Say how many of the lines below include the word "item", and write nothing else.

===== RECORDS SUPPLIED =====

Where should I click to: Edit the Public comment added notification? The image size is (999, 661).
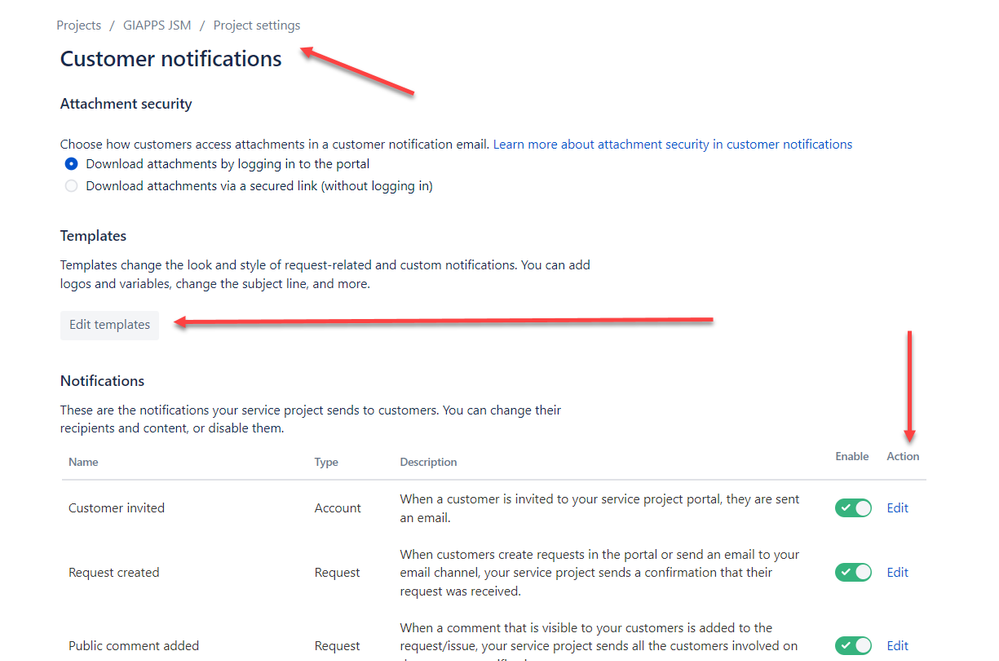click(x=897, y=646)
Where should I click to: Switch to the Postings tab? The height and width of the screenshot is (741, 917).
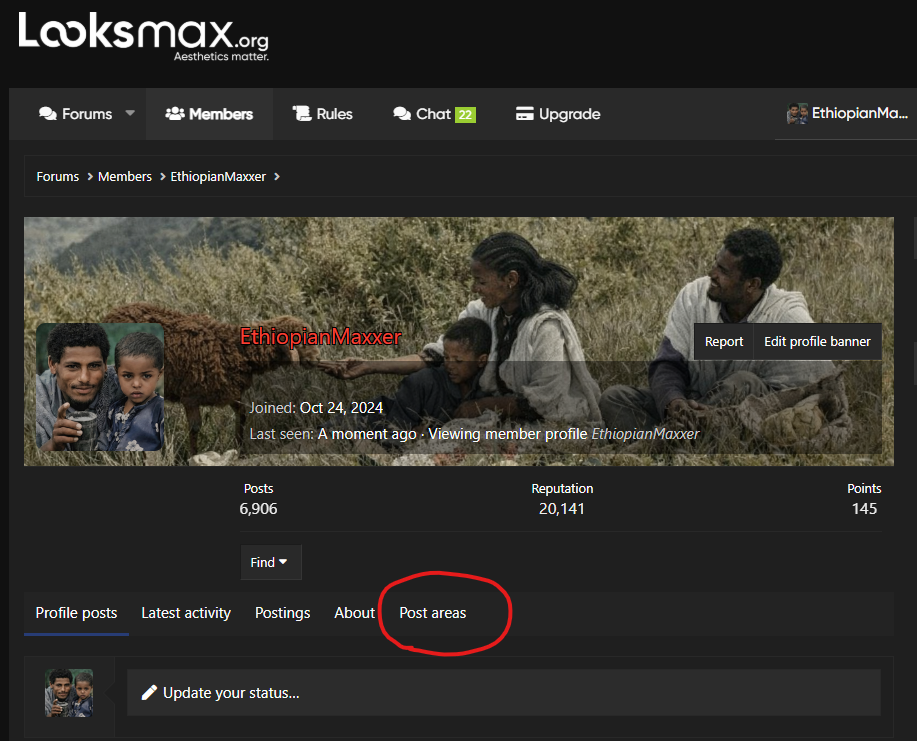tap(282, 613)
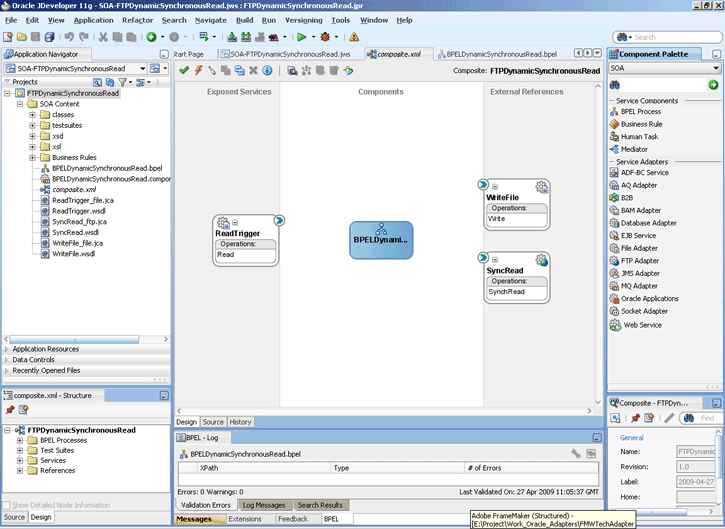Open the Log Messages tab

click(x=264, y=505)
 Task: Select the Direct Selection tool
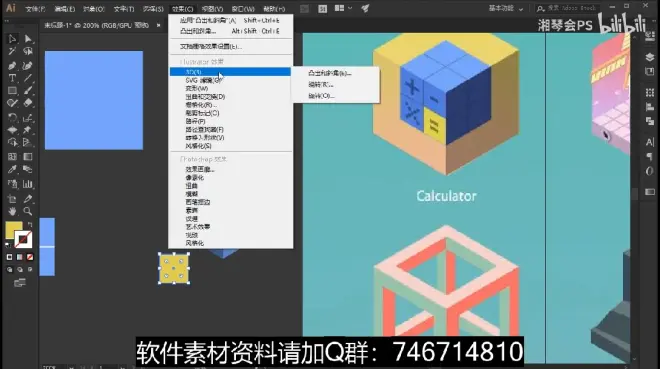28,39
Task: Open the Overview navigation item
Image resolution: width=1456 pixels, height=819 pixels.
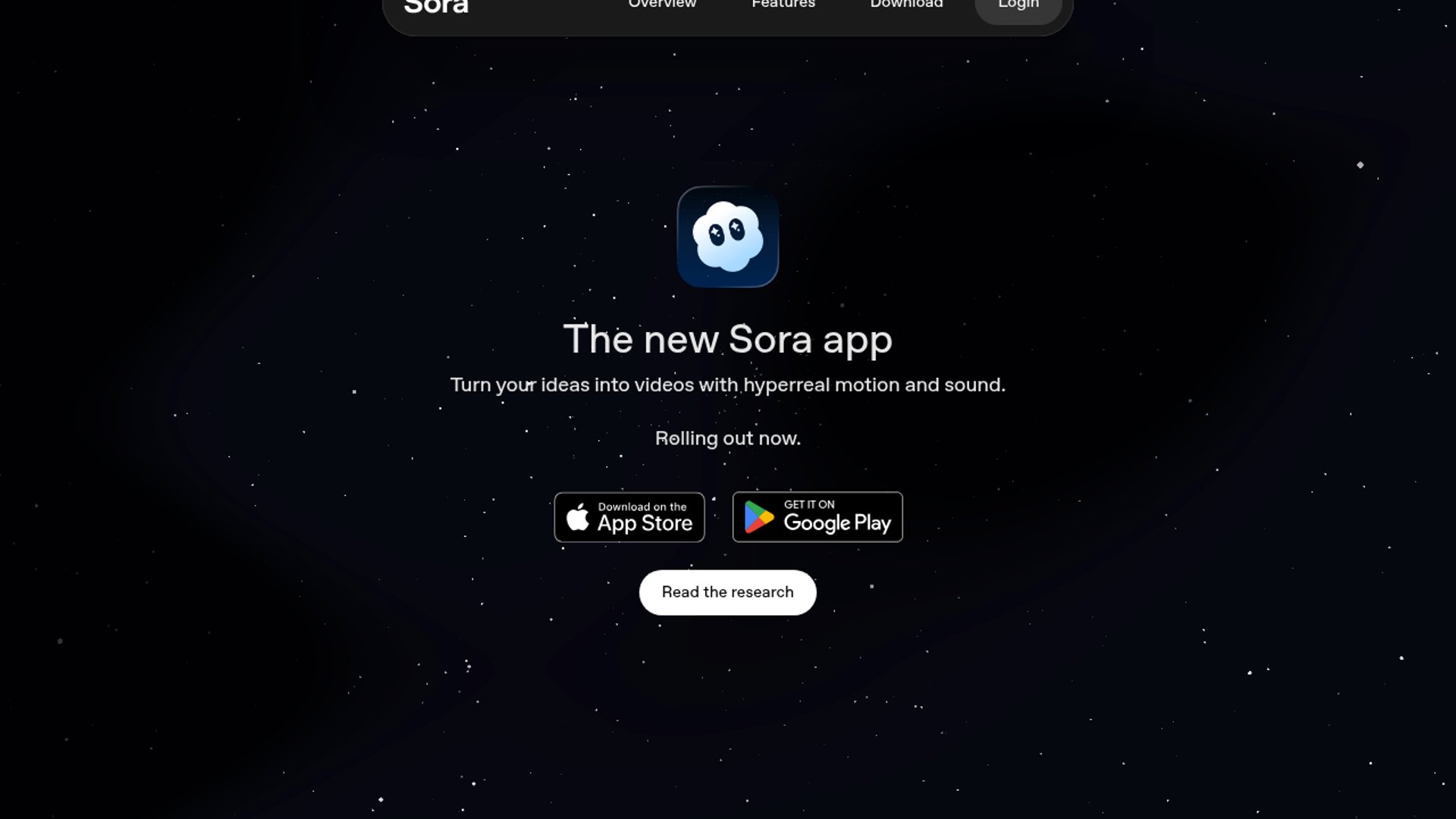Action: click(x=662, y=4)
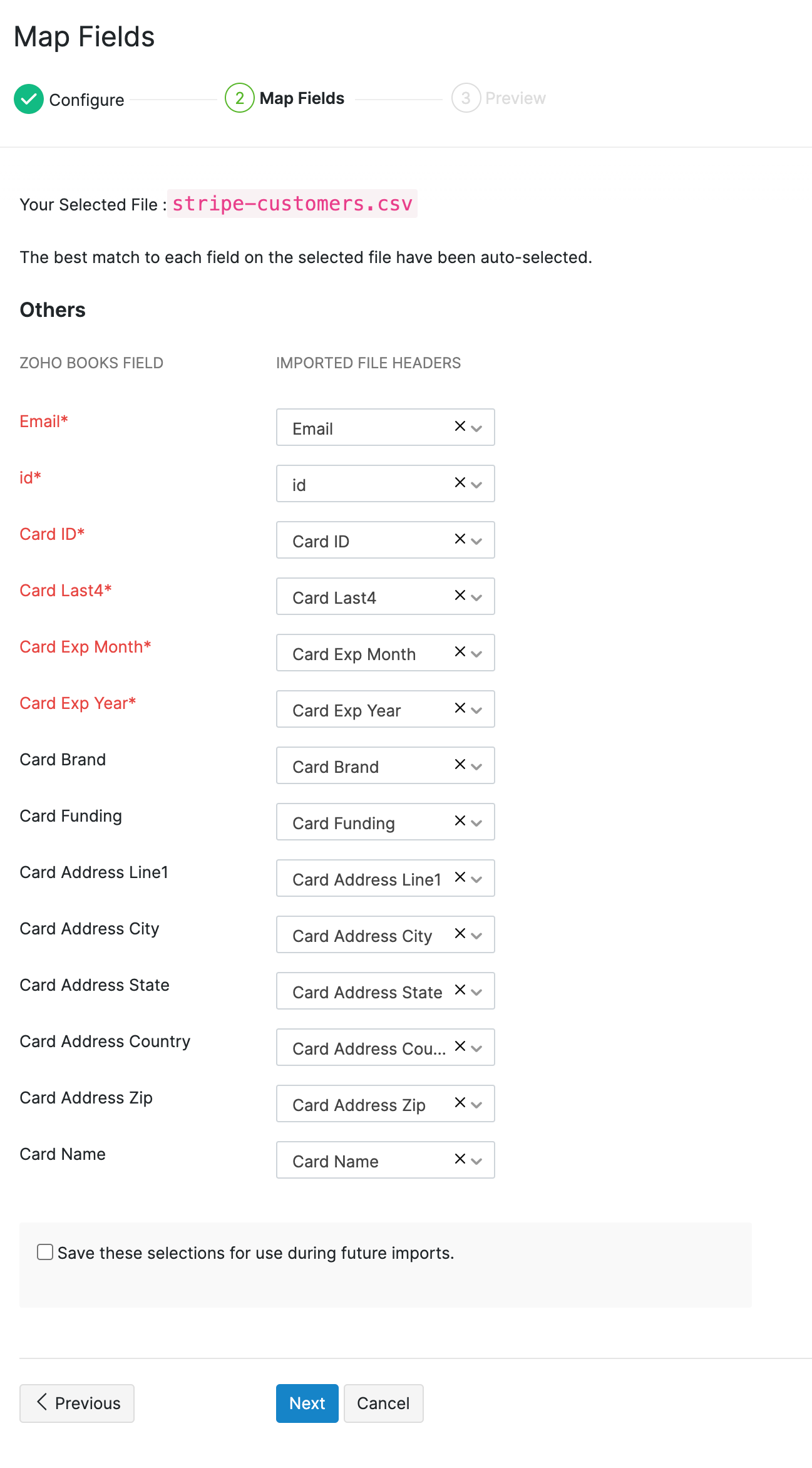Expand the id field dropdown arrow
Image resolution: width=812 pixels, height=1468 pixels.
pyautogui.click(x=477, y=485)
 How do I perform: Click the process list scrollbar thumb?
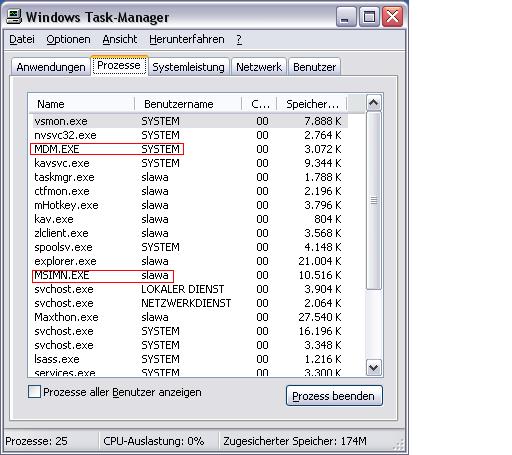pos(374,201)
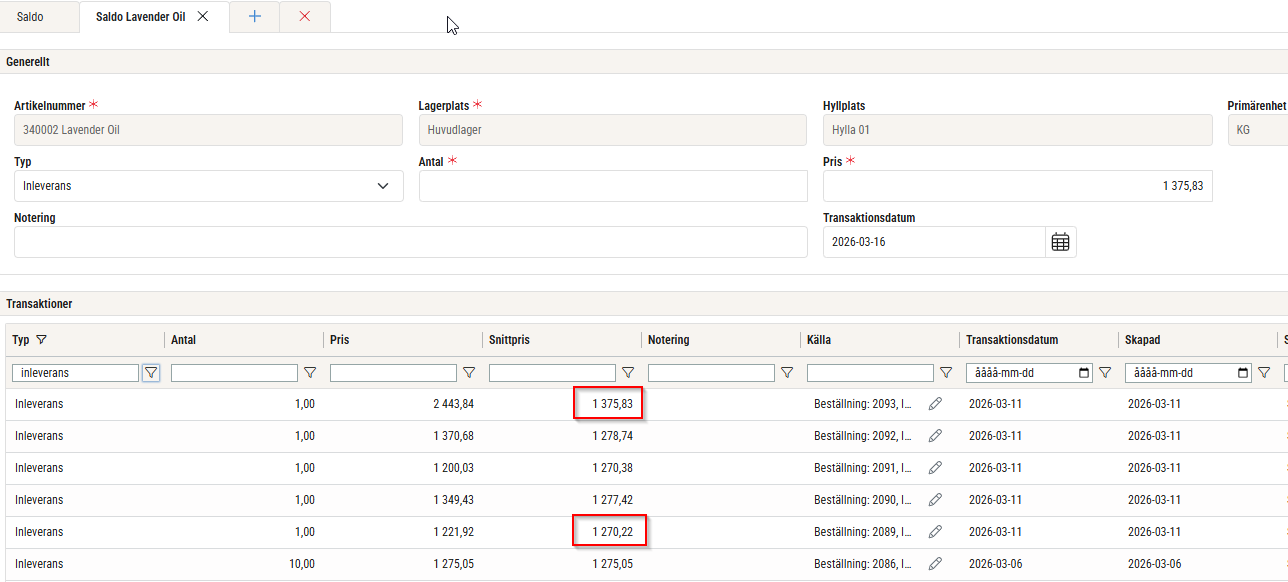Click the Antal input field
This screenshot has height=582, width=1288.
tap(612, 186)
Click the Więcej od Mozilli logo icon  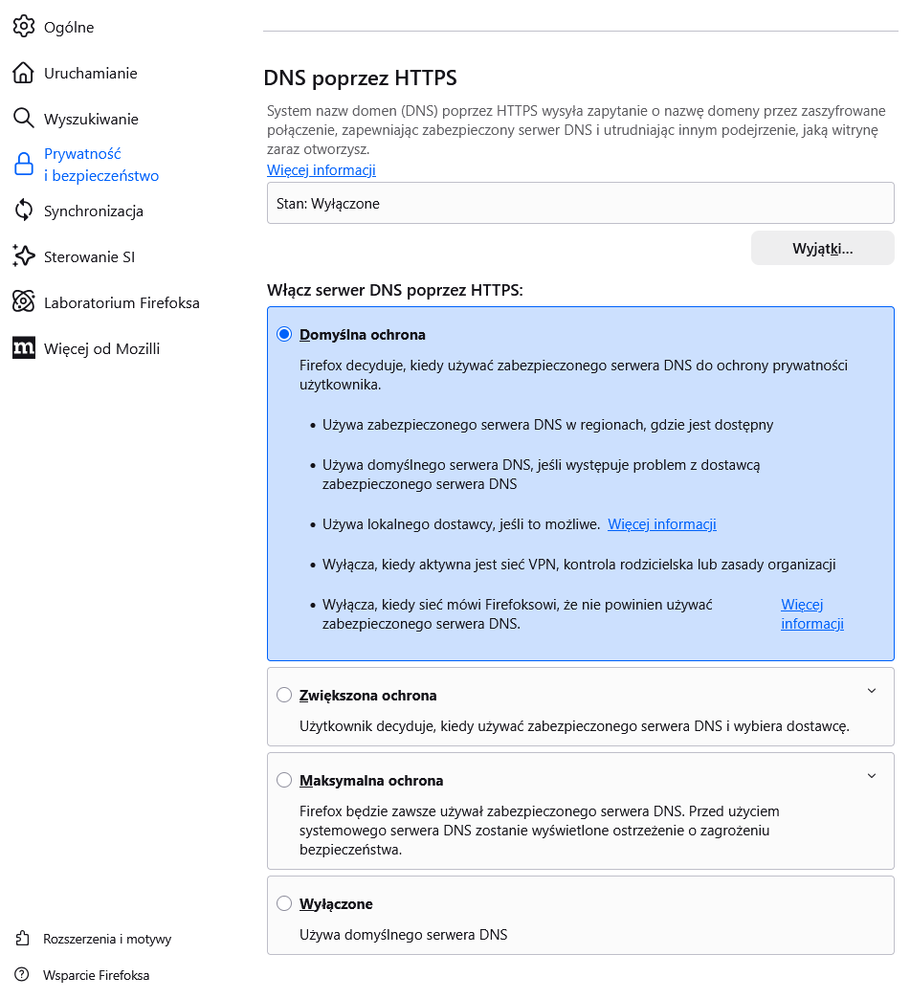coord(24,348)
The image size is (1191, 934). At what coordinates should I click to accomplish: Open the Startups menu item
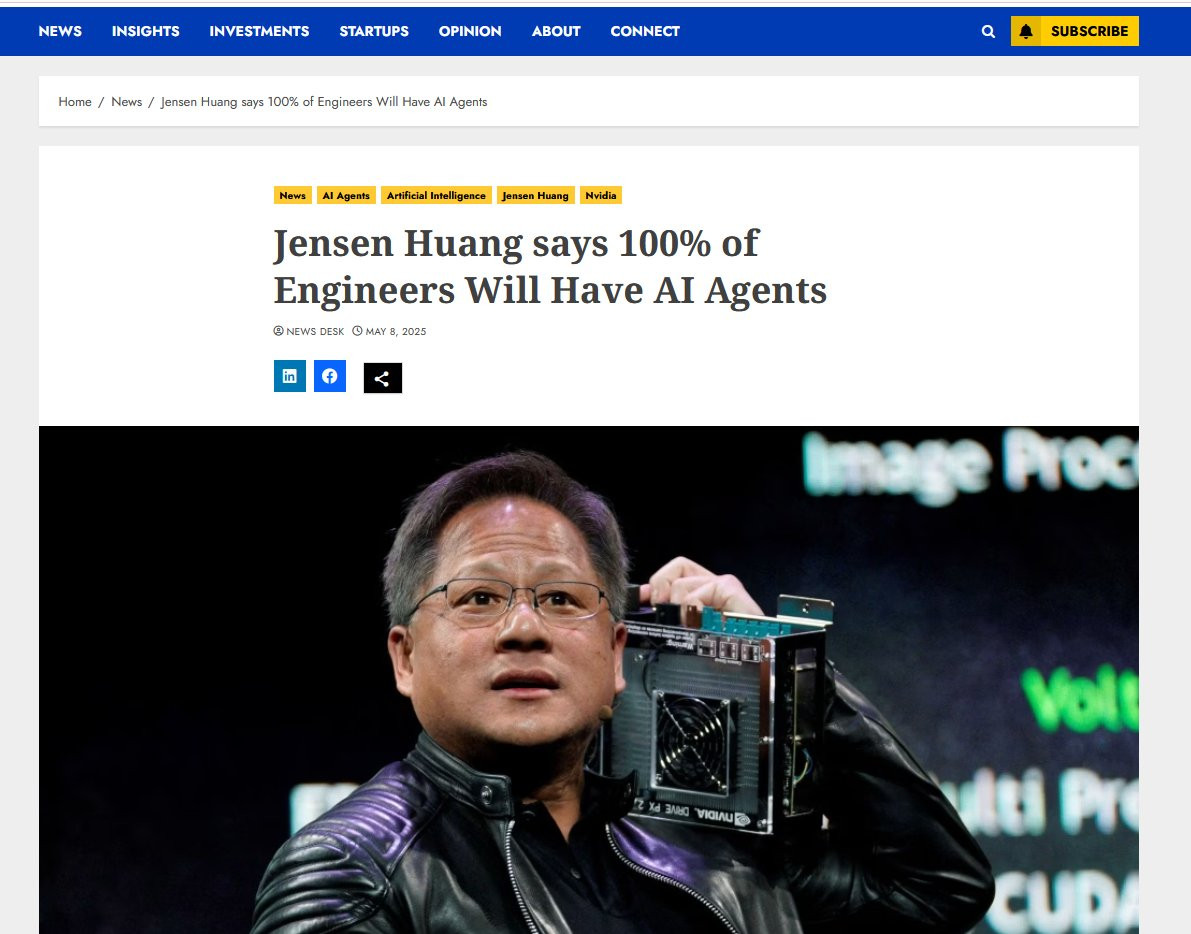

=====

◆ **WRITTEN ANSWER**: 2